* What you need to do:
1. In the passage about the discarded library book, what date was the book due back?
2. Pick up the passage about the discarded library book of Pound's poetry after its final sentence and carry it forward.

* Passage shown:
++++++++++++++++++++

The book was discarded by the Chandler/Gilbert Library in Arizona. What made me feel like I ought to revisit Ezra was the due date slip. The book was only checked out once, due back on April 24th 1990. The book was printed in 1986. So, arguably, the book was only read/checked-out once during its 37 years at the library. Pound himself recognized the inaccessibility of the Cantos and worried that his poetry would be forgotten (despite Eliot’s reassurances). Inasmuch as Pound himself is integral to the story of modernist poetry, his own writings won’t be forgotten. But they may be seldom read. The same fate awaits most, if not all, of the better known poets of the latter 20th century.

I also picked up Pound’s Personæ, an original hard cover printed in 1926. More of my making amends.

++++++++++++++++++++

* Given material:
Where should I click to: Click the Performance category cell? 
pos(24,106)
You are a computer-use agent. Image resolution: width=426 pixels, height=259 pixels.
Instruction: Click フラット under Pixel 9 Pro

++++++++++++++++++++

* Answers in order:
1. April 24th 1990.

2.
There’s a rugged quality to Pound’s versification that I like, despite or because of his contradictory predilection for archaic grammar and poeticisms—thees and thous, hasts and haths, -ests and -eths. And yet it can work. I like it most of all in his poem, The Seafarer. The idiosyncrasies of Pound’s versification feel perfectly suited to the rugged and ancient Anglo-Saxon he was translating. It is, frankly, a breath of fresh air next to the generic and characterless versification of contemporary free verse. Pound left off, as he called it, the “platitudinous address to the Deity” which, some argue, was added later by a separate author. My own opinion is that the Christian moralizing of the final third are nothing like the first two thirds of the poem. They possess none of the evocative poetry but read like the self-satisfied bloviating of a third rate theologian. You can read a complete modern translation here. Pound was right to omit the final lines, in my opinion. Based on the quality of the poetry and the complete shift in tone, it’s hard to imagine that the poem, as we have it now, is by a single author. My own completely evidence-free speculation is that the original Anglo-Saxon Seafarer concluded with a possibly similar but more secular, if not ambivalent, note. The original poetry certainly would have been much better. But this was entirely inadequate to the sensibilities of some secondary author who couldn’t resist closing the poem with a pompous and aphoristic sermon—much like the prim Victorians who loved nothing better than a closing moral. If I’m correct, then the secondary author probably also touched up earlier portions of the poem. Pound was having none of it.

May I for my own self song’s truth reckon,
Journey’s jargon, how I in harsh days
Hardship endured oft.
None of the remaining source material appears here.